======== Source records

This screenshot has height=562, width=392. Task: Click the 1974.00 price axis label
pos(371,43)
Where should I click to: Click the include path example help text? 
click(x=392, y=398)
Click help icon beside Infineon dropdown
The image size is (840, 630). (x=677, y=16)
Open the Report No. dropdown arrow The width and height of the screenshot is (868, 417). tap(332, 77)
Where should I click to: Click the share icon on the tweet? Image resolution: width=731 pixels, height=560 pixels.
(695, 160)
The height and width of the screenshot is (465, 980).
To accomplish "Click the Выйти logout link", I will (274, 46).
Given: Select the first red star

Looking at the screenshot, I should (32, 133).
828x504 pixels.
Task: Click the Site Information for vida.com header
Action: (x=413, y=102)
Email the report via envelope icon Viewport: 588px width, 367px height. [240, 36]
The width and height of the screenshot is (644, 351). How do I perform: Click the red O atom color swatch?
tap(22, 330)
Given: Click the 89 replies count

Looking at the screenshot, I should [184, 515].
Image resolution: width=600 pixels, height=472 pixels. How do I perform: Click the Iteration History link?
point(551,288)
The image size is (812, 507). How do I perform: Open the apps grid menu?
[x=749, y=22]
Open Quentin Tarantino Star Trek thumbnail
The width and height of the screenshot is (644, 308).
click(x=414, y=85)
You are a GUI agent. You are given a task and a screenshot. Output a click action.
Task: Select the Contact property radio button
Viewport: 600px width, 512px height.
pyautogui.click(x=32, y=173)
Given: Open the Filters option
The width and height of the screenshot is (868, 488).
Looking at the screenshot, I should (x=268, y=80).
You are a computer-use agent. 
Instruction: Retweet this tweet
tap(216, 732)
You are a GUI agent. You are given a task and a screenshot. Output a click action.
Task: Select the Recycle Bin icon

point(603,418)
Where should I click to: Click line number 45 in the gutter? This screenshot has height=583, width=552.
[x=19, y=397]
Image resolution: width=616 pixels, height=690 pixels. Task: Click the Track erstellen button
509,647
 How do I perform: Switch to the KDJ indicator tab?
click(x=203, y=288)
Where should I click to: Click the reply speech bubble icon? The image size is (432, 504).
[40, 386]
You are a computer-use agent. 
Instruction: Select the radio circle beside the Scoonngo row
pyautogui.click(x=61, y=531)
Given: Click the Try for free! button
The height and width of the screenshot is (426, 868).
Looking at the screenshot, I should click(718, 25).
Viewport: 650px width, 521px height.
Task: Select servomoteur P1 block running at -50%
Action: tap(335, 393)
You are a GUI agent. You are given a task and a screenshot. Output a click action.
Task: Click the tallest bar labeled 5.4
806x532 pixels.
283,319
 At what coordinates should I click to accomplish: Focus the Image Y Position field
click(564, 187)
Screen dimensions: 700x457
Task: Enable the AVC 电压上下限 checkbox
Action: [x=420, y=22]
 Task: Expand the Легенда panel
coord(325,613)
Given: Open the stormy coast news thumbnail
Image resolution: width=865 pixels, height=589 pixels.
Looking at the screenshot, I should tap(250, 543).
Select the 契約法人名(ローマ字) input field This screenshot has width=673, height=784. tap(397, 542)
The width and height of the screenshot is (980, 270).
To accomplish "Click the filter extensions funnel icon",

================

Assigned task =>
Write out all of the records word for word.

Written solution =>
This screenshot has height=562, width=392. Task: Click the 1974.00 price axis label
pos(371,43)
Where should I click to: Click the include path example help text? 
click(x=392, y=398)
Click help icon beside Infineon dropdown
The image size is (840, 630). (x=677, y=16)
Open the Report No. dropdown arrow The width and height of the screenshot is (868, 417). tap(332, 77)
Where should I click to: Click the share icon on the tweet? Image resolution: width=731 pixels, height=560 pixels.
(695, 160)
The height and width of the screenshot is (465, 980).
To accomplish "Click the Выйти logout link", I will (274, 46).
Given: Select the first red star

Looking at the screenshot, I should (32, 133).
828x504 pixels.
Task: Click the Site Information for vida.com header
Action: (x=413, y=102)
Email the report via envelope icon Viewport: 588px width, 367px height. [240, 36]
The width and height of the screenshot is (644, 351). How do I perform: Click the red O atom color swatch?
tap(22, 330)
Given: Click the 89 replies count

Looking at the screenshot, I should [184, 515].
Image resolution: width=600 pixels, height=472 pixels. How do I perform: Click the Iteration History link?
point(551,288)
The image size is (812, 507). How do I perform: Open the apps grid menu?
[x=749, y=22]
Open Quentin Tarantino Star Trek thumbnail
The width and height of the screenshot is (644, 308).
click(x=414, y=85)
You are a GUI agent. You are given a task and a screenshot. Output a click action.
Task: Select the Contact property radio button
Viewport: 600px width, 512px height.
pyautogui.click(x=32, y=173)
Given: Open the Filters option
The width and height of the screenshot is (868, 488).
Looking at the screenshot, I should (x=268, y=80).
You are a computer-use agent. 
Instruction: Retweet this tweet
tap(216, 732)
You are a GUI agent. You are given a task and a screenshot. Output a click action.
Task: Select the Recycle Bin icon

point(603,418)
Where should I click to: Click line number 45 in the gutter? This screenshot has height=583, width=552.
[x=19, y=397]
Image resolution: width=616 pixels, height=690 pixels. Task: Click the Track erstellen button
509,647
 How do I perform: Switch to the KDJ indicator tab?
click(x=203, y=288)
Where should I click to: Click the reply speech bubble icon? The image size is (432, 504).
[40, 386]
You are a computer-use agent. 
Instruction: Select the radio circle beside the Scoonngo row
pyautogui.click(x=61, y=531)
Given: Click the Try for free! button
The height and width of the screenshot is (426, 868).
Looking at the screenshot, I should click(718, 25).
Viewport: 650px width, 521px height.
Task: Select servomoteur P1 block running at -50%
Action: tap(335, 393)
You are a GUI agent. You are given a task and a screenshot. Output a click action.
Task: Click the tallest bar labeled 5.4
806x532 pixels.
283,319
 At what coordinates should I click to accomplish: Focus the Image Y Position field
click(564, 187)
Screen dimensions: 700x457
Task: Enable the AVC 电压上下限 checkbox
Action: [x=420, y=22]
 Task: Expand the Легенда panel
coord(325,613)
Given: Open the stormy coast news thumbnail
Image resolution: width=865 pixels, height=589 pixels.
Looking at the screenshot, I should tap(250, 543).
Select the 契約法人名(ローマ字) input field This screenshot has width=673, height=784. tap(397, 542)
The width and height of the screenshot is (980, 270).
To accomplish "Click the filter extensions funnel icon",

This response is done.